Frank dropped his scythe blade and leaned upon the haft. He had been mowing since sunrise, and the shadows were now rapidly lengthening. His back ached and his hands were sore, and he found it a relief to stand still a moment and look about him. On one side of the clearing the slanting sunrays struck deep into the forest, forcing up great columnar trunks out of the shadow. On the other, the fretted pinnacles of the firs cut sharp against the sky, and between stretched long swathes of fallen timothy and fern already turning yellow. Not far away, Mr. Oliver, sitting in the mower's saddle, was guiding his team along the edge of the grass which fell beneath the rasping knife, and the clink and rattle of the machine rang sharply through the still, evening air. Frank, stripped to blue shirt and trousers, found everything his eyes rested on pleasant, and he felt that, after all, he had done wisely when he left the cities.

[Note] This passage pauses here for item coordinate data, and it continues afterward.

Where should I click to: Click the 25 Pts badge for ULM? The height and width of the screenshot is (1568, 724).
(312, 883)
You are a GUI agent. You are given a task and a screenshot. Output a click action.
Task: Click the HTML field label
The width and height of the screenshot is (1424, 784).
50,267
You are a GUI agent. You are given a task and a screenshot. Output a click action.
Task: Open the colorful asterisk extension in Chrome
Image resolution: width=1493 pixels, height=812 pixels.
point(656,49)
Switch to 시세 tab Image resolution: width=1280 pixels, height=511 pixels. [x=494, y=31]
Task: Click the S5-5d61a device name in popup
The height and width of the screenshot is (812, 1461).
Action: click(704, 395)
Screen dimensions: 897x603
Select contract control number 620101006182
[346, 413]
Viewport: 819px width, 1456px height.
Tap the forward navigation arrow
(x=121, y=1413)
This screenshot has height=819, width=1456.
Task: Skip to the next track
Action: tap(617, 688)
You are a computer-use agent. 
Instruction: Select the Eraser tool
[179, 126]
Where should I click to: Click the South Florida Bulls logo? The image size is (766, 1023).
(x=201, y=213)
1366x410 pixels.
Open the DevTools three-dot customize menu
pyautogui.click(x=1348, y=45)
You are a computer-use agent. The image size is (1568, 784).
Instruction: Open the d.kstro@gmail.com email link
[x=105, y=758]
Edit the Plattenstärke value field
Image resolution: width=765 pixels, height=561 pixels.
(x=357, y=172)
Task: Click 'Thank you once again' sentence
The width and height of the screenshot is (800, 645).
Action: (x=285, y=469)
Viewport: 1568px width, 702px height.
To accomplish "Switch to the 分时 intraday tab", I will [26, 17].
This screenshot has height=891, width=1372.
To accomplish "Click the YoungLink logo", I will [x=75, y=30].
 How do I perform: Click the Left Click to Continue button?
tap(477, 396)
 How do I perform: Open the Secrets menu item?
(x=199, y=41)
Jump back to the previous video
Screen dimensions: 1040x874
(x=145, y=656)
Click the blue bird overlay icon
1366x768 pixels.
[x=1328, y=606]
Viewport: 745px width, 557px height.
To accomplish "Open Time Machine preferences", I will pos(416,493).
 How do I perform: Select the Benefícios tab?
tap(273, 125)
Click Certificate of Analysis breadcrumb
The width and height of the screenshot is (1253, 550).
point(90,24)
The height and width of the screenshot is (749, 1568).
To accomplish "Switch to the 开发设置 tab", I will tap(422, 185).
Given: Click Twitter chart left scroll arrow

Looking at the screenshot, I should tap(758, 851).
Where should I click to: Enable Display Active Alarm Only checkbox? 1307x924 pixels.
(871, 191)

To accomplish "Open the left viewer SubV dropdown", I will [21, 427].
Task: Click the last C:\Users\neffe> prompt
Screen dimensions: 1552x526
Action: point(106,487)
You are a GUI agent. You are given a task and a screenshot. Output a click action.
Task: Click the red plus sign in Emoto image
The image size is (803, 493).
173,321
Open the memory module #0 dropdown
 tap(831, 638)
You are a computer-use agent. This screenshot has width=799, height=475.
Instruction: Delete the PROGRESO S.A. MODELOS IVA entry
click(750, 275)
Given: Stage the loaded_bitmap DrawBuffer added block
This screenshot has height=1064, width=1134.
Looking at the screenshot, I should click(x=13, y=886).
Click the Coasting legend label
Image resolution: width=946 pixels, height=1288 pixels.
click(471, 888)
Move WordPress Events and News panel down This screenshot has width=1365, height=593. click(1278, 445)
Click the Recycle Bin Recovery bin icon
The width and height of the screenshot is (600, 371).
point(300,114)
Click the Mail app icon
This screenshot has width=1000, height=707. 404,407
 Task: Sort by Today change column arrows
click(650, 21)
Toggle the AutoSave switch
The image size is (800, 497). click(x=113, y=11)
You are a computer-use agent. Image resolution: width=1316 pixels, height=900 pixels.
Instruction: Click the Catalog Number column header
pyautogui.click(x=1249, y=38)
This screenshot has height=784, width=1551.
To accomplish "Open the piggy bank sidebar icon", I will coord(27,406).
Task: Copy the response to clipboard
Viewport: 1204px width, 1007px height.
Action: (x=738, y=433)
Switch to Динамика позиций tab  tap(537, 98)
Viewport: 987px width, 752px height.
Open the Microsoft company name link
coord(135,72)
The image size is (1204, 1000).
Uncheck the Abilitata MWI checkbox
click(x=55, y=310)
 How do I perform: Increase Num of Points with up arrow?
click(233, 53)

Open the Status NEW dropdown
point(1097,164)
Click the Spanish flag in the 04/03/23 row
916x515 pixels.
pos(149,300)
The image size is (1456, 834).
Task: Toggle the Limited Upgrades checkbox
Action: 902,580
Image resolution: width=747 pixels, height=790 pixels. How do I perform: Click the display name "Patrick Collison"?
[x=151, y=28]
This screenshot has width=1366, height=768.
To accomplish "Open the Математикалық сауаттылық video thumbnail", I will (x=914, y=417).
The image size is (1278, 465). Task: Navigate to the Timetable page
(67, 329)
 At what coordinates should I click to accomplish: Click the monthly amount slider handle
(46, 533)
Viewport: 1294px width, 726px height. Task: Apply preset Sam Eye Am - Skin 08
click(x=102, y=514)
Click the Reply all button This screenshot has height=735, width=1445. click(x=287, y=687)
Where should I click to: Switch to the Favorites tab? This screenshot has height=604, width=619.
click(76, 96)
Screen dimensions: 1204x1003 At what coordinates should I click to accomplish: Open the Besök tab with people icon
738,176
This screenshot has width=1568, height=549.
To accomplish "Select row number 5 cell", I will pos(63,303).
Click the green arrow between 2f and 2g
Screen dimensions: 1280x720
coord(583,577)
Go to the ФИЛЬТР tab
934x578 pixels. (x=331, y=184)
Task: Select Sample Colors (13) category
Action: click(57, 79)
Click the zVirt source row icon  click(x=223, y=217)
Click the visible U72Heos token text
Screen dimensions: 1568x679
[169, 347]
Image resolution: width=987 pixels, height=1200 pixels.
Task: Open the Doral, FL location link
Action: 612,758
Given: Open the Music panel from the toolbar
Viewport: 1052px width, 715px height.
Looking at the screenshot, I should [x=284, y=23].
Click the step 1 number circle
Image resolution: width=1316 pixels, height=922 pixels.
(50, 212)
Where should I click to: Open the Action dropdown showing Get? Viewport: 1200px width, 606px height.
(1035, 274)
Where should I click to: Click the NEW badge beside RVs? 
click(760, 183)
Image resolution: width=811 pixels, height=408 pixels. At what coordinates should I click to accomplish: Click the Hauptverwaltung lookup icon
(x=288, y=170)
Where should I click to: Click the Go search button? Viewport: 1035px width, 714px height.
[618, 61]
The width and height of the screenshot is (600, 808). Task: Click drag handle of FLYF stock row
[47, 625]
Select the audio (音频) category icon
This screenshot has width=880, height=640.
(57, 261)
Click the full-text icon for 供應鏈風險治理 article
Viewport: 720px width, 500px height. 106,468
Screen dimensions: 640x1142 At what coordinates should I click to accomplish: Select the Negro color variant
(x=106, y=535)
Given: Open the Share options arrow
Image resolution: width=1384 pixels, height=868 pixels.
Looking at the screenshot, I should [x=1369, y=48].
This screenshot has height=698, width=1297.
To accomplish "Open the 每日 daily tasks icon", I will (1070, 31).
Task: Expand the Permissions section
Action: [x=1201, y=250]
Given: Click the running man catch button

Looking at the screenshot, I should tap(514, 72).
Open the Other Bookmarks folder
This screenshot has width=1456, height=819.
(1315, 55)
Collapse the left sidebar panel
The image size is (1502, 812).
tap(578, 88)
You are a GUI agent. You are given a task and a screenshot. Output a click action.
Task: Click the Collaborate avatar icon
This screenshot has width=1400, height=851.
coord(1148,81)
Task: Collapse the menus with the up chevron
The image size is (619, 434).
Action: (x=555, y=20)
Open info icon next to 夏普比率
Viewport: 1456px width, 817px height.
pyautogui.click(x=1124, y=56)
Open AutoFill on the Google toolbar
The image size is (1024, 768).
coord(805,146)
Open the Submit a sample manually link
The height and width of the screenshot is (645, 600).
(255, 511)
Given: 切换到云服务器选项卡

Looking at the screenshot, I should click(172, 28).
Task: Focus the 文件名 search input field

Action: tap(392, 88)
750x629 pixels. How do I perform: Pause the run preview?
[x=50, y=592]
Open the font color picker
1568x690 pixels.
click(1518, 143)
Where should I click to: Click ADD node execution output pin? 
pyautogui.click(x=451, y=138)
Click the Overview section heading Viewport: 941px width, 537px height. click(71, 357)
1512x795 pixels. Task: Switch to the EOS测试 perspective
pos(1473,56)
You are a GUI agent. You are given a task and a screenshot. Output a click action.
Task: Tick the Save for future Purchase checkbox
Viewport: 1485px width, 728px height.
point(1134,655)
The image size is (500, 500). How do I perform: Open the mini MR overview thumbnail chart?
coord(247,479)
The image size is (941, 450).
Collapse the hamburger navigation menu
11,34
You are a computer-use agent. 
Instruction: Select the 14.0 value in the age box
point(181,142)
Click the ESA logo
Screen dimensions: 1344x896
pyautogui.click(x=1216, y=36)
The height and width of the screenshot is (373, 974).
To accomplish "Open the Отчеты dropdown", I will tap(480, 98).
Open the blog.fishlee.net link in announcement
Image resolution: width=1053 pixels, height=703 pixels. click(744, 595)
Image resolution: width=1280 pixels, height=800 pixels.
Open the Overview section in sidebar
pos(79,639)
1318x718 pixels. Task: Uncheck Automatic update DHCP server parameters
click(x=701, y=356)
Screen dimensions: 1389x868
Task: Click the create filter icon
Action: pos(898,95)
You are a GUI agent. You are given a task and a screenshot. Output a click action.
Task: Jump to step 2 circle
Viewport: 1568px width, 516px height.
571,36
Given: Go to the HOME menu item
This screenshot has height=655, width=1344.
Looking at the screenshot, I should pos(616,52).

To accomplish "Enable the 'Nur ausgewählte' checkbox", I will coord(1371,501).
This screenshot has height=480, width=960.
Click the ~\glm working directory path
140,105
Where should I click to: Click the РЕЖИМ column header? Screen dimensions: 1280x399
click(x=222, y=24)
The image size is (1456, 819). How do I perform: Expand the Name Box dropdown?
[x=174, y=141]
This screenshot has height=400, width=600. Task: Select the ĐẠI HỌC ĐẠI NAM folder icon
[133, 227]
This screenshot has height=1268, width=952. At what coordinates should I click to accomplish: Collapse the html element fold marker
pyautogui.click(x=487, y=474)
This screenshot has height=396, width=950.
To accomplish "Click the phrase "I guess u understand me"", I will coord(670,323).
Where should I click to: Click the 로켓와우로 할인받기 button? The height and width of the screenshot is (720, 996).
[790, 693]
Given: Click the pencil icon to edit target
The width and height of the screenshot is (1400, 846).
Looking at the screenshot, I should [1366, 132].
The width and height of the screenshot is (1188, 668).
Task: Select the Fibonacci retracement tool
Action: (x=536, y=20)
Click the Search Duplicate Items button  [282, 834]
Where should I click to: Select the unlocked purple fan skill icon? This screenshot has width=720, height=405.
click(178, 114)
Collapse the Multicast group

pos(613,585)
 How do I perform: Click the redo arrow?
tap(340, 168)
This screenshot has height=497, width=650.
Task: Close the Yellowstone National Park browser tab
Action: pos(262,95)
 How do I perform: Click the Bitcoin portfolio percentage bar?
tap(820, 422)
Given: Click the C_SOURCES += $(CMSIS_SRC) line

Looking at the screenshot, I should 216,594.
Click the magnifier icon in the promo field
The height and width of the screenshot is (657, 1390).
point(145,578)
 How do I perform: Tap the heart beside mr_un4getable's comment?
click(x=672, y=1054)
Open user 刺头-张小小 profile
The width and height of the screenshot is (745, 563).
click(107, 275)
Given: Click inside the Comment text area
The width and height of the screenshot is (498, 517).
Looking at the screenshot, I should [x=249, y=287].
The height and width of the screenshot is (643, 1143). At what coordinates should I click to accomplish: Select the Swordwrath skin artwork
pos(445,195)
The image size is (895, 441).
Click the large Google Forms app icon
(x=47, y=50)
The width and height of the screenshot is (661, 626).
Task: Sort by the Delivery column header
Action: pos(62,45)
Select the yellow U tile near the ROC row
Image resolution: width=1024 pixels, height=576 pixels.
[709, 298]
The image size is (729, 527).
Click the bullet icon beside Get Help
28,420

Then he noticed Jake, who had been to the settlement, crossing the clearing with some letters in his hand. He gave them to Mr. Oliver, who pulled his team up and sat still for some minutes reading them. After that he stepped out and walked toward the boys.
"You might take the team along, Harry, and put the kettle on the stove," he said. "We'll have supper as soon as it's ready."
Harry moved away and Mr. Oliver leaned against a neighboring stump with his eyes fixed thoughtfully on Frank.
"I've a letter from your mother," he said. "She wants to know if I'm satisfied with you." He paused a moment and added with a smile: "That's a question I think I can answer in the affirmative."
"Thank you, sir," said Frank.
"Then," Mr. Oliver continued, "she goes into one or two other matters on which she seems to want my opinion. In the first place, somebody has offered to find you an opening in the office of a Philadelphia business firm. You'll have to decide about it, and it seems to me that the choice is rather a big one. You see, if you stay out here ranching two or three years it will probably spoil you for a business life in the eastern cities."
Frank thought hard for a minute or two. There was no doubt that ranching, when it included clearing land, as it generally seemed to do, was remarkably arduous work. In the case of a man with little money it evidently meant almost incessant toil, for it was only by persistent effort that one could chop and saw up the great trees and grub the stumps out. Still, he was growing fond of it, and, what was more, he was conscious that he was gaining a resolution and muscular vigor that in all probability he would never have acquired in the crowded cities.
Finally he looked up. "I don't think I would care to go back to them now," he said.
Mr. Oliver nodded gravely. "Your mother doesn't seem to think a great deal of this opening, but, on the other hand, you want to bear in mind that if you expect to make money in ranching you must be able to invest it. Raising cattle and fruit for sale is a trade, and a trader gets no more than a certain interest on his money and the wages which an equally capable managing clerk or foreman in the same profession would receive. There are few respectable businesses in which that interest is a very big one. As the result of this, the trader must be content with a little unless he has the money to earn him more."